══ Given entries

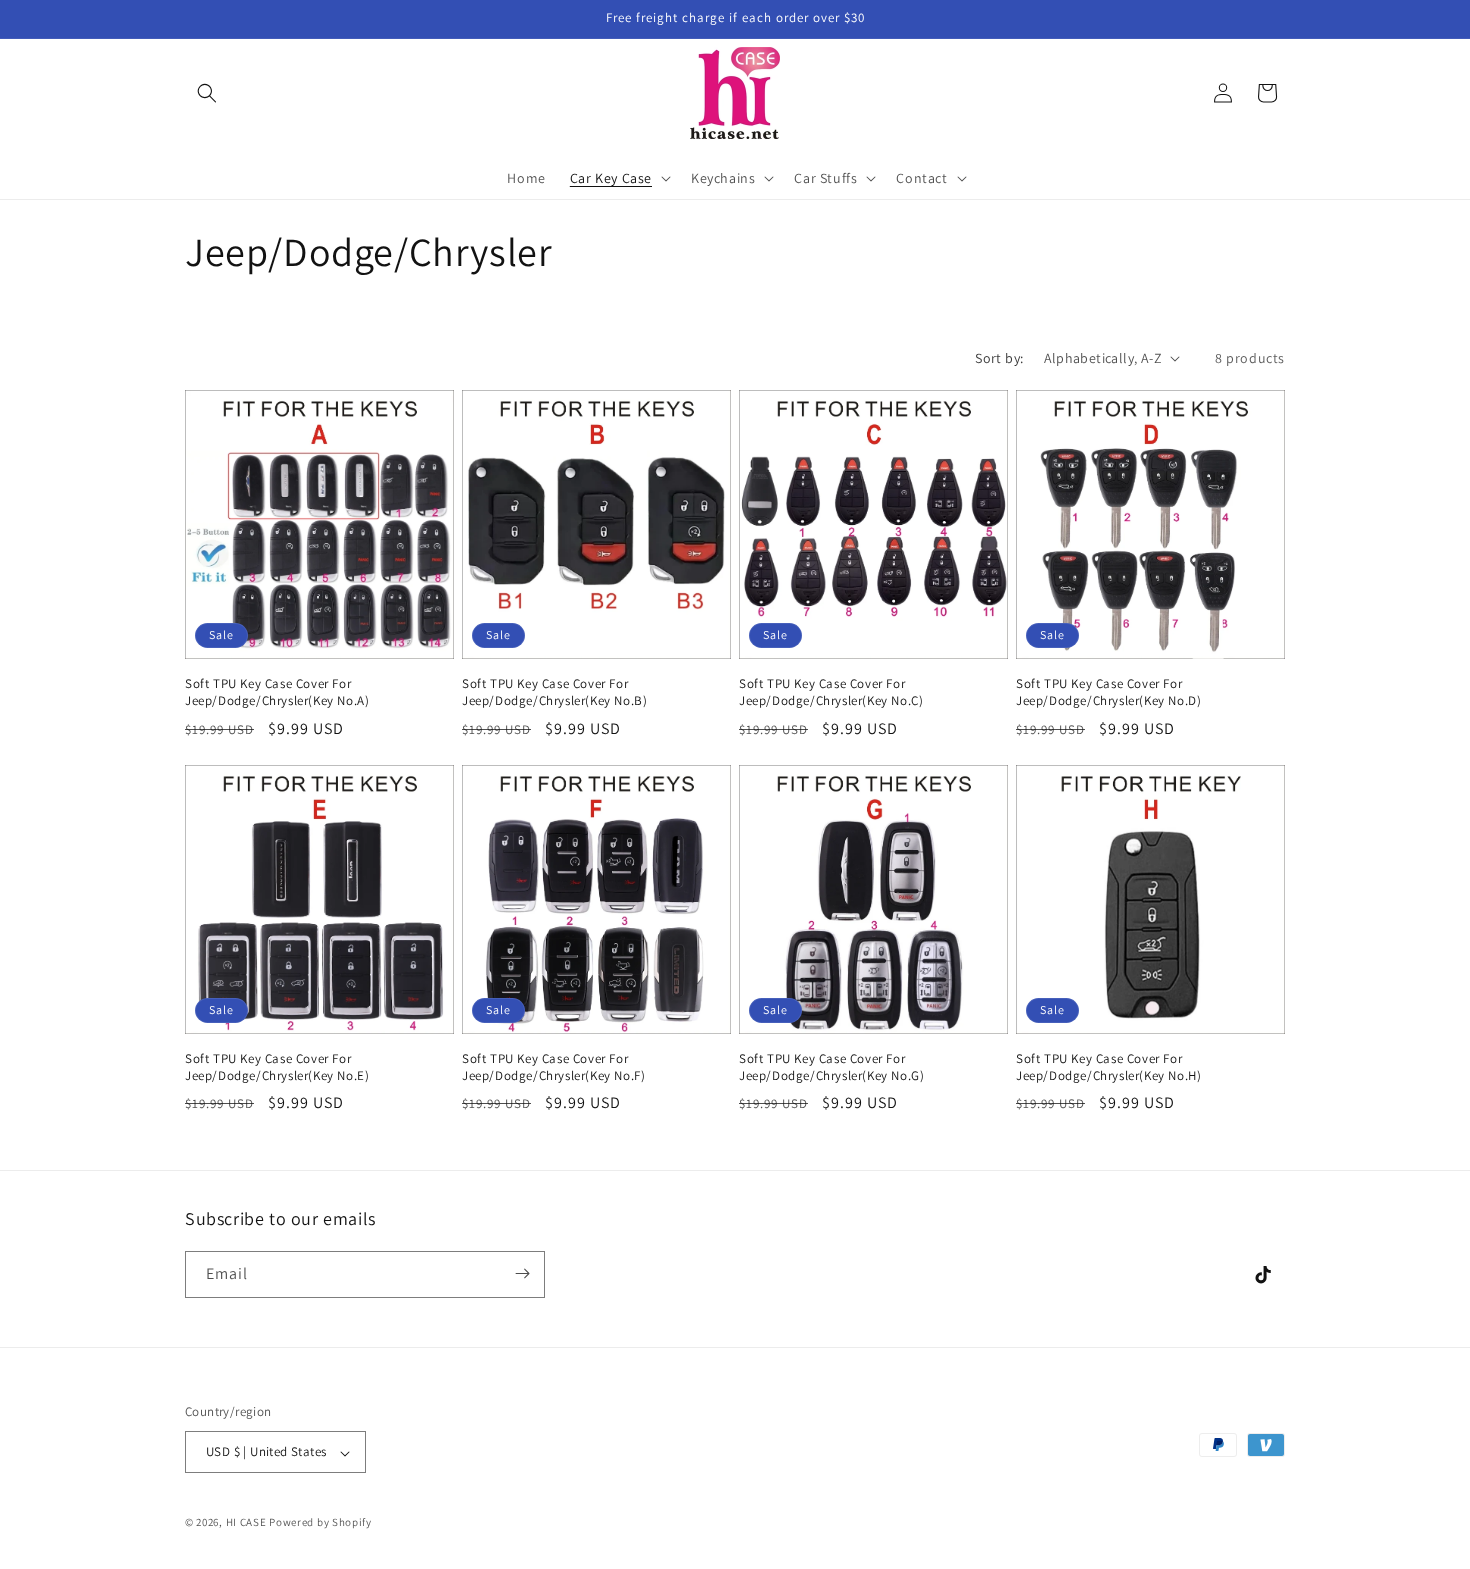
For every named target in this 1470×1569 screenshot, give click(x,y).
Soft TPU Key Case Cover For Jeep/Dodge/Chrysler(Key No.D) (1108, 692)
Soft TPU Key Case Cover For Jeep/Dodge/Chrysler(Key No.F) (553, 1067)
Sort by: (999, 358)
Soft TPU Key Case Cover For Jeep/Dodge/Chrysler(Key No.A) (277, 692)
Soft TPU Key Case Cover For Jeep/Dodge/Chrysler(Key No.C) (831, 692)
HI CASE (246, 1523)
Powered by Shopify (320, 1523)
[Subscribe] (522, 1273)
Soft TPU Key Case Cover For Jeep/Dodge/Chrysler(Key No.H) (1108, 1067)
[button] (207, 93)
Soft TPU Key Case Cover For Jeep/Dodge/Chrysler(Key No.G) (831, 1067)
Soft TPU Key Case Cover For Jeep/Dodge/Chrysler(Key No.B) (554, 692)
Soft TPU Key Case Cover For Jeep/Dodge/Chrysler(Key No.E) (277, 1067)
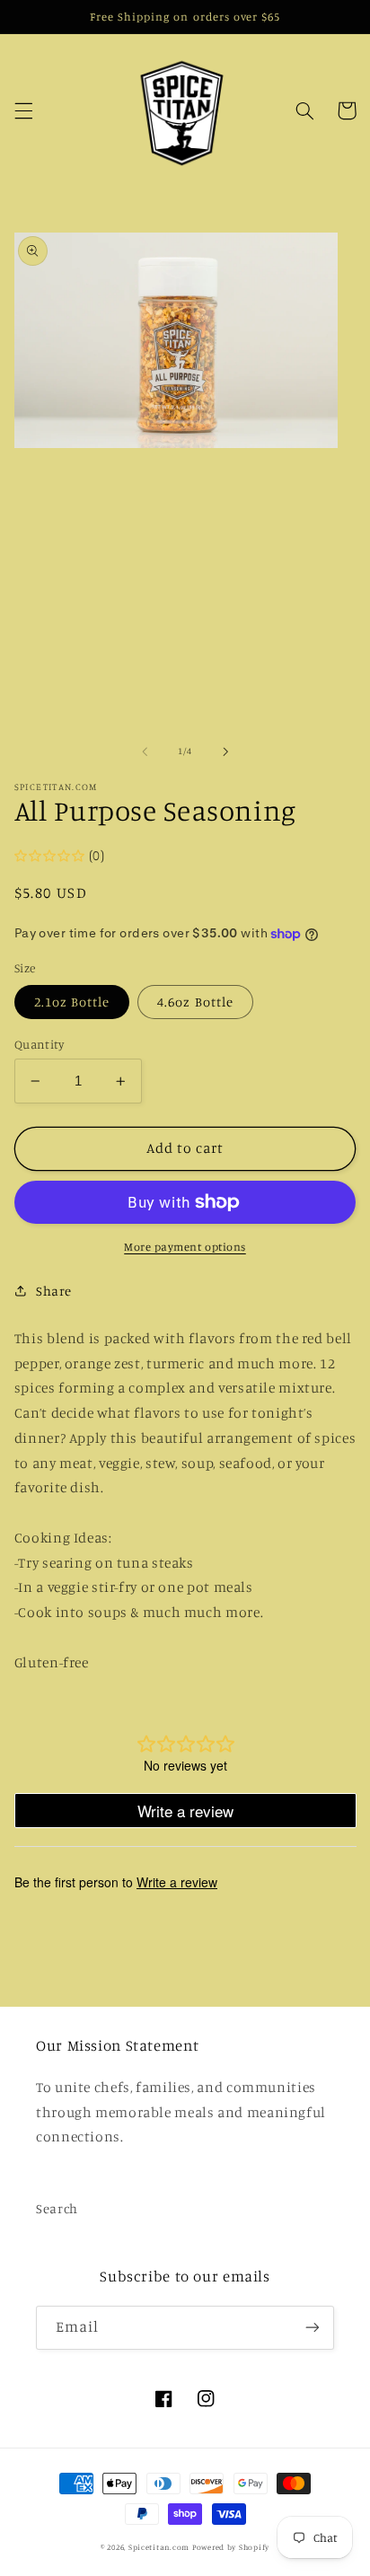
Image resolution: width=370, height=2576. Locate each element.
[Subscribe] (312, 2328)
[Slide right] (225, 751)
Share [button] (54, 1290)
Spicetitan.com (158, 2547)
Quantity (39, 1044)
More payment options (185, 1246)
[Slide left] (144, 751)
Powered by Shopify (230, 2547)
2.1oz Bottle (72, 1001)
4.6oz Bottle (195, 1001)
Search (57, 2208)
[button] (23, 110)
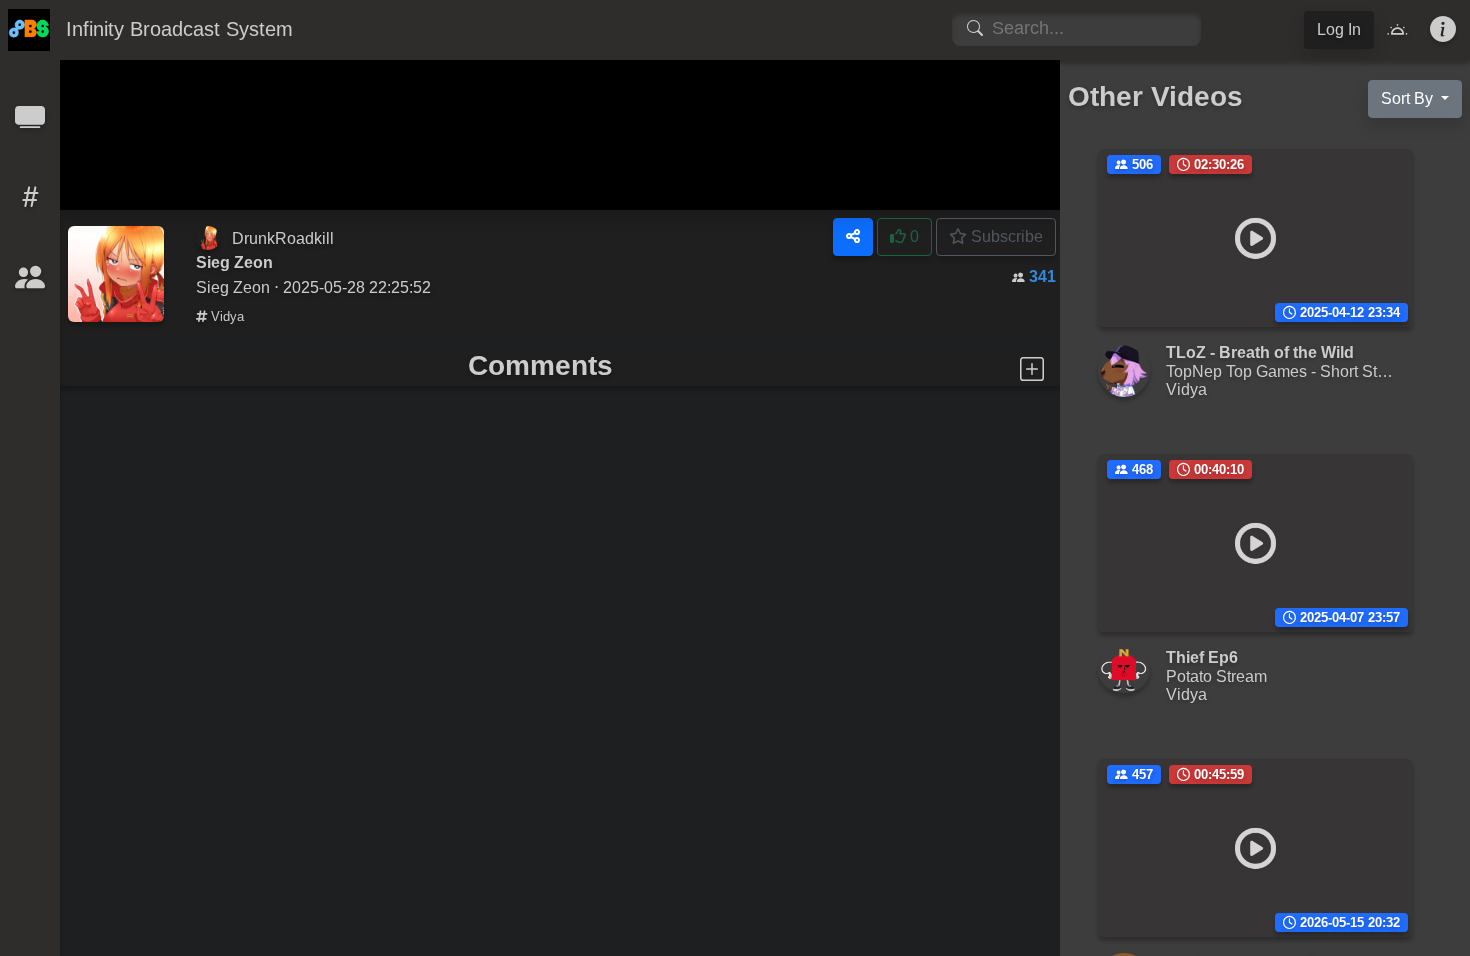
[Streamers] (30, 283)
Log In (1339, 29)
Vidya (225, 316)
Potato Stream (1216, 676)
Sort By (1409, 98)
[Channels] (30, 123)
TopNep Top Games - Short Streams (1293, 371)
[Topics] (30, 203)
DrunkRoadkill (283, 238)
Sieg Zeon (233, 287)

════

• Requirement: Repeat exactly the lines from the one containing "Soft TPU Key Case Cover For Jeep/Dodge/Chrysler(Key No.G)" to the last line of the data above, both included, and write no pictures into the copy.

• Solution for this task:
Soft TPU Key Case Cover For Jeep/Dodge/Chrysler(Key No.G) (831, 1067)
Soft TPU Key Case Cover For Jeep/Dodge/Chrysler(Key No.B) (554, 692)
Soft TPU Key Case Cover For Jeep/Dodge/Chrysler(Key No.E) (277, 1067)
Image resolution: width=370, height=2576. Locate each element.
[Subscribe] (312, 2328)
[Slide right] (225, 751)
Share [button] (54, 1290)
Spicetitan.com (158, 2547)
Quantity (39, 1044)
More payment options (185, 1246)
[Slide left] (144, 751)
Powered by Shopify (230, 2547)
2.1oz Bottle (72, 1001)
4.6oz Bottle (195, 1001)
Search (57, 2208)
[button] (23, 110)
[Streamers] (30, 283)
Log In (1339, 29)
Vidya (225, 316)
Potato Stream (1216, 676)
Sort By (1409, 98)
[Channels] (30, 123)
TopNep Top Games - Short Streams (1293, 371)
[Topics] (30, 203)
DrunkRoadkill (283, 238)
Sieg Zeon (233, 287)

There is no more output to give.